Background Tocilizumab (TCZ) is effective in the treatment of Rheumatoid Arthritis (RA) and it is recognized as a modifier of B cell subsets in vivo, inducing changes over time in the distribution of B cell subpopulation, i.e. regulatory TGF+ B cells and memory B cells.
Objectives To define whether the combination of clinical variables (sex, disease duration, BMI, seropositivity, DAS value) and B cell subsets analysis at baseline could help to define the best responders and to see whether changes after 3 months could predict the occurrence of DAS remission at 3 and 6 months.

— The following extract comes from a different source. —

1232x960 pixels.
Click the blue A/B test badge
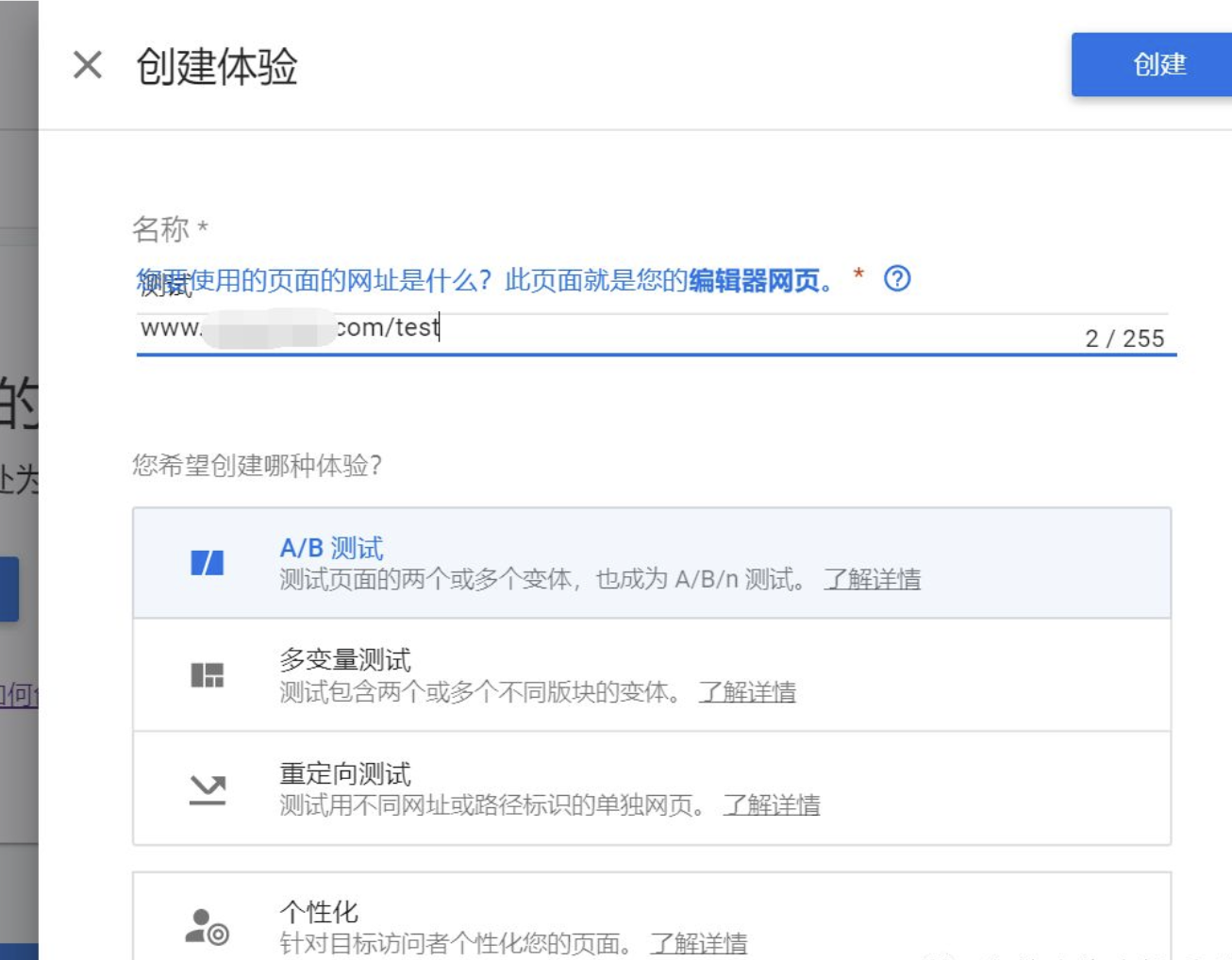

Methods 62 consecutive RA patients (75.8% female, average age: 52.9±15.3 years, average disease duration: 8.8±10.4 years, 64.5% ACPA+ and/or IgM-RF+ and 48.4% overweight or obese) who initiated TCZ (8 mg/kg monthly) were recruited. All patients were no responders to conventional disease modifying antirheumatic drugs (DMARDs), including methotrexate, and biologic agents (b-DMARDs; 46.8%). At baseline and every 3 months demographic and immunological data and the ACR/EULAR core data set [erythrocyte sedimentation rate (ESR), C-reactive protein (CRP), swollen joint count (SJC), tender joint count (TJC), physician and patient global assessment, pain, health assessment questionnaire (HAQ)] were recorded. At each visit, clinical improvement and remission were evaluated according to DAS (DAS-R). At baseline and at 6-month follow-up visit peripheral blood samples were collected and analyzed by flow cytometry for the distribution of circulating B cell subsets using IgD/CD27 classification.

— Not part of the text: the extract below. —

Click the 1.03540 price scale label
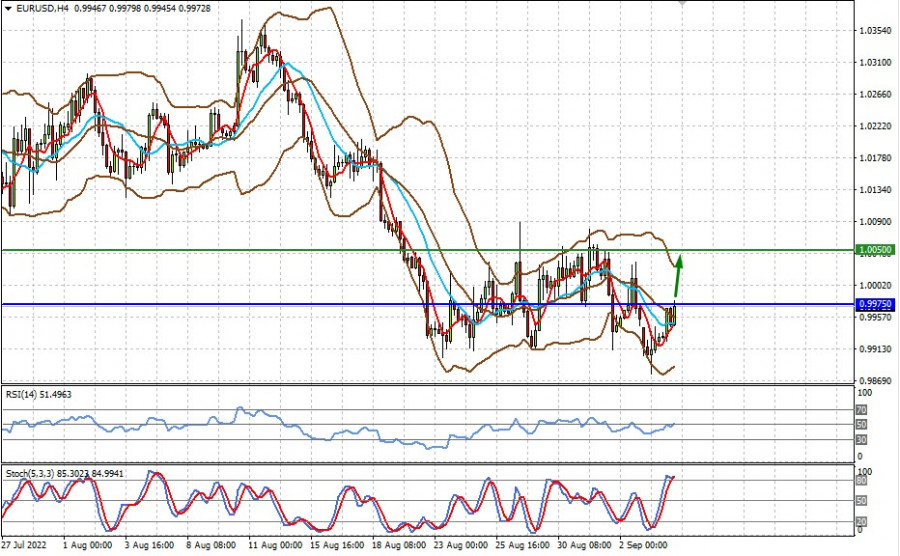Screen dimensions: 900x556 (x=875, y=31)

Results Mean DAS at baseline was 3.7±0.9. A DAS-R was reached in 28.3% of RA patients at 3 months (T3), 39.7% at 6 months (T6) and 51.0% at 12 months (T12) follow-up. Fifty percent of the ERA patients already had DAS-R compared to 20.5% of LSRA (p=0.03) at T3. The percentage of DAS-R at 3 and 6 months FU was lower in female patients (17.8% at T3 and 29.5% at T6) compared to male patients (60% at T3, p=0.002 and 71.4% at T6, p=0.01) but at T12 the difference was not significant (45.0% vs 72.7%, p=0.11). RA patients with baseline DAS<3.7 reached DAS-R at T3 in 40.6% whereas those with DAS>3.7 reached DAS-R in 14.3% (p=0.02). At T12 the percentages were 64.5% vs 36% (p=0.04), respectively. Being RF and/or ACPA seropositive or having a different BMI, did not influence the outcome at T3 as well as at T6 or at T12. Finally, being smokers predicted a better response at T3 than never-smokers (p=0.02). Considering the B cell subsets, a higher frequency of switched-memory B cells (IgD-CD27+; >20.8%) was associated with DAS-R at T3 (p=0.04) and T6 (p=0.11). This finding was confirmed by the inverse correlation between IgD-CD27+ cell percentages at baseline with DAS value at T3 (R=-0.270; P=0.04) and T6 (R=-0.310; P=0.02).
Conclusions In our RA cohort, being male, having DAS<3.7, being ERA represents the best matrix to predict DAS remission at 3 and 6 months.